Biocompatibility of non-precious dental casting alloys : development of novel testing mechanisms

Abstract

The aim of the present investigation was to investigate the biocompatibility potential of commercially available non-precious dental casting alloys facilitated by multiple analyses using a two-dimensional (2D) oral keratinocyte (TR146) cell monolayer structure and a novel three-dimensional (3D) human-derived, full-thickness, differentiated oral mucosal model. The first section of the study aimed to determine the influence of the surface finishing condition of a Ni-based (d.Sign® 10) dental casting alloy on the biocompatibility potential.
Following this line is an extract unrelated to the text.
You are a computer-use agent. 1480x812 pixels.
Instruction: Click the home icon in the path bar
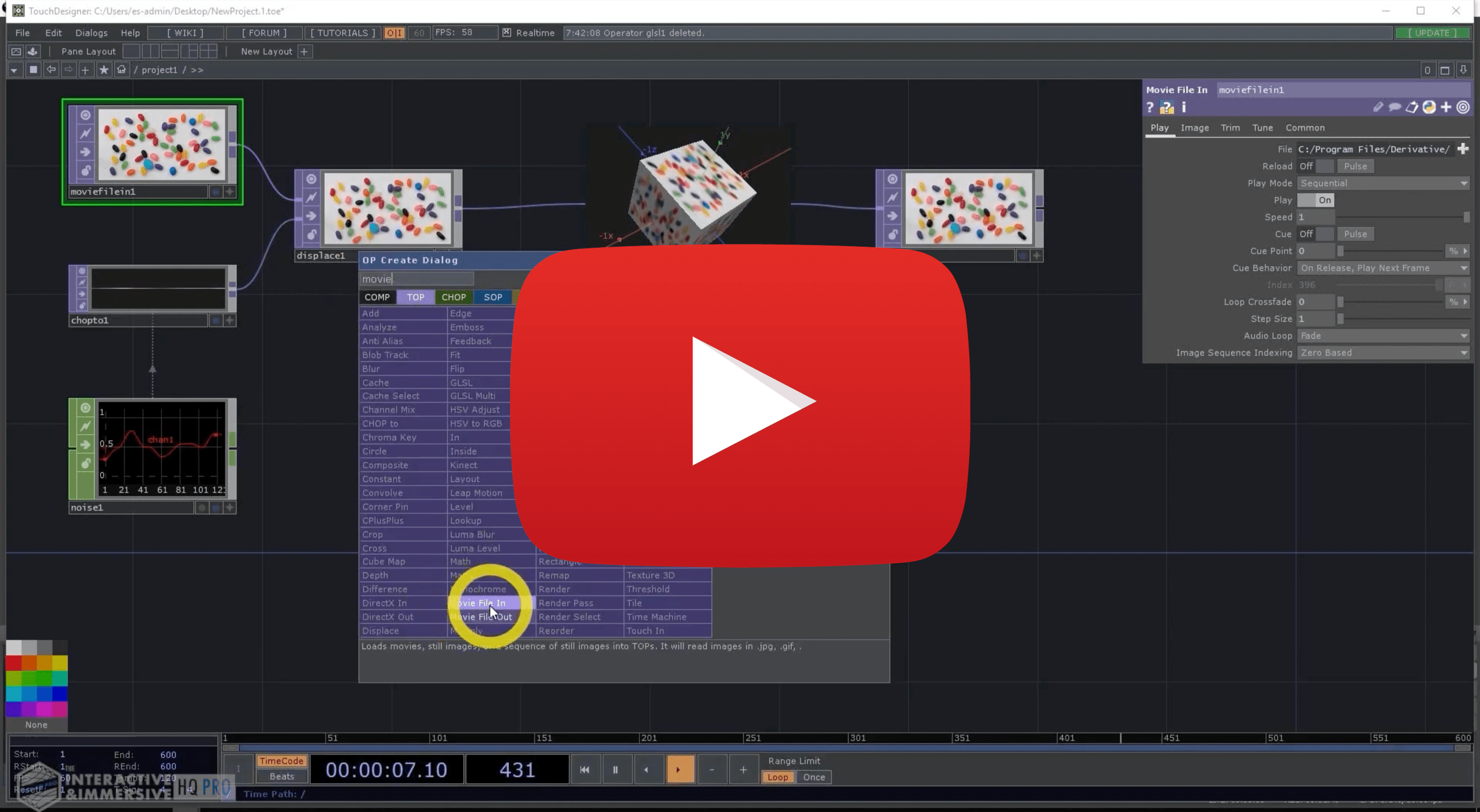click(x=121, y=69)
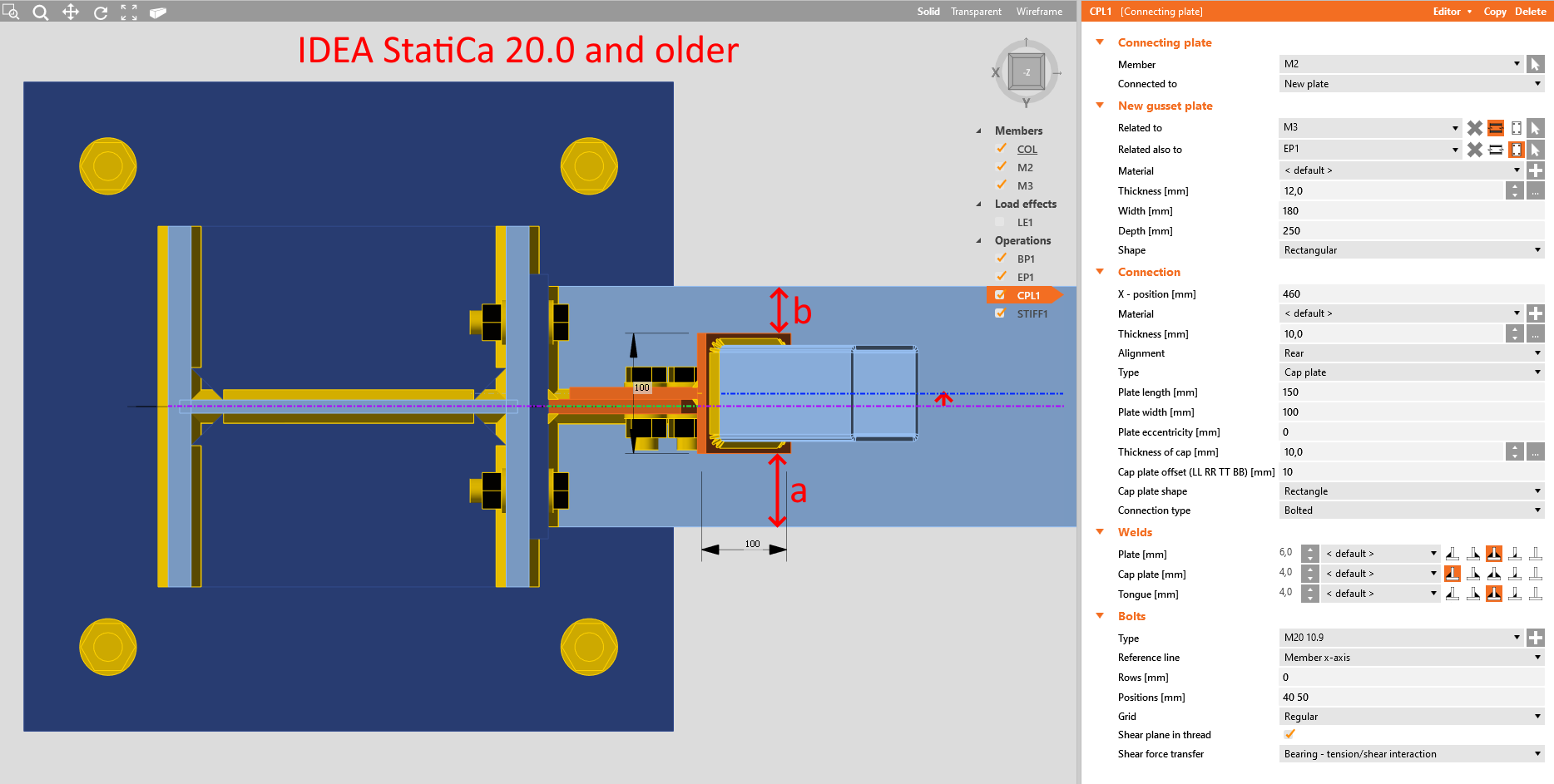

The biocompatibility was determined following direct and indirect exposure of the dental casting alloys to the 2D oral keratinocyte cell monolayer structures. The clinically relevant polished dental casting alloys induced significantly increased adverse biological effects compared with the ‘as-cast’ alumina particle air abraded alloys. In addition, the study showed that the use of trypsin-edetate disodium (EDTA) was inappropriate in the determination of the TR146 cell density measurements and highlighted difficulties for comparisons with trypsin-EDTA-treated cell density studies in the dental literature. The biocompatibility potential of two polished Ni- based (d.Sign® 10 and d.Sign® 15) and a cobalt-chromium (Co-Cr) (d.Sign®30) dental casting alloy were investigated on the 2D TR146 cell monolayer structure and compared using multiple analyses. The d.Sign® 15 dental casting alloy was shown to elicit significantly increased adverse morphological and physiological responses from the 2D TR146 cell monolayer structures compared with the d.Sign®10 alloy and the Co-Cr (d.Sign®30) alloy. The influence of oral microorganisms (Streptococcus mutans, Candida albicans and Candida dubliniensis) on the biocompatibility potential of the dental casting alloys was also determined using the 2D TR146 cell monolayer structure. Oral microorganisms were shown to enhance the loss of biocompatibility, possibly due to the decreased pH levels, which exacerbated metal ion leachate release levels from the alloys.